Ofrecer la Escuela como un lugar donde el niño/a tenga un clima seguro, cálido y tranquilo, donde las personas que aquí trabajan sean cercanas afectivamente a él y a su familia

  • Cuidar al niño/a en toda su dimensión física, psíquica y social.
  • Que todo el personal del Centro, es cercano afectivamente hacia todos y cada uno de los niños.
  • Facilitar a las familias la Escuela como un lugar de encuentro
  • Cuidar que los materiales sean adecuados y seguros en unos espacios confortables, estructurados y limpios.
  • Que el adulto tenga una constante actitud de escucha a las distintas manifestaciones del niño/a y le responda.

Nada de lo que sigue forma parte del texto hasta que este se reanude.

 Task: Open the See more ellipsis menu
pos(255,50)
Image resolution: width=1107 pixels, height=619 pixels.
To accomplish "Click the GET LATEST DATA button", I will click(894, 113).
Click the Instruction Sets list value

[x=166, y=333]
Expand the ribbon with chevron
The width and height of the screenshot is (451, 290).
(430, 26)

Contribuir a completar la acción de la familia, donde la coordinación, colaboración, participación e implicación de éstas es básica para acompañar al niño en su desarrollo y aprendizaje

  • Tener en consideración las experiencias y vivencias de la vida cotidiana fuera del Centro.
  • Hacer partícipes a las familias de la vida de la Escuela.
  • Propiciar el intercambio de información y la reflexión conjunta para llegar a acuerdos sobre pautas pedagógicas de actuación.

Respetar el proceso individual de aprendizaje del niño, teniendo en cuenta su dimensión social, cognitiva, emocional, afectiva, etc. Además los niños/as con necesidades educativas especiales las entendemos desde la adecuación del currículum del aula y del Centro.

  • Tener en cuenta que cada niño/a es único
  • Tomar en consideración el momento evolutivo y emocional en el que se encuentra cada niño/a.
  • Dar respuesta a las necesidades e intereses de cada uno/a.
  • Integrar todas las individualidades en la colectividad atendiendo a la diversidad.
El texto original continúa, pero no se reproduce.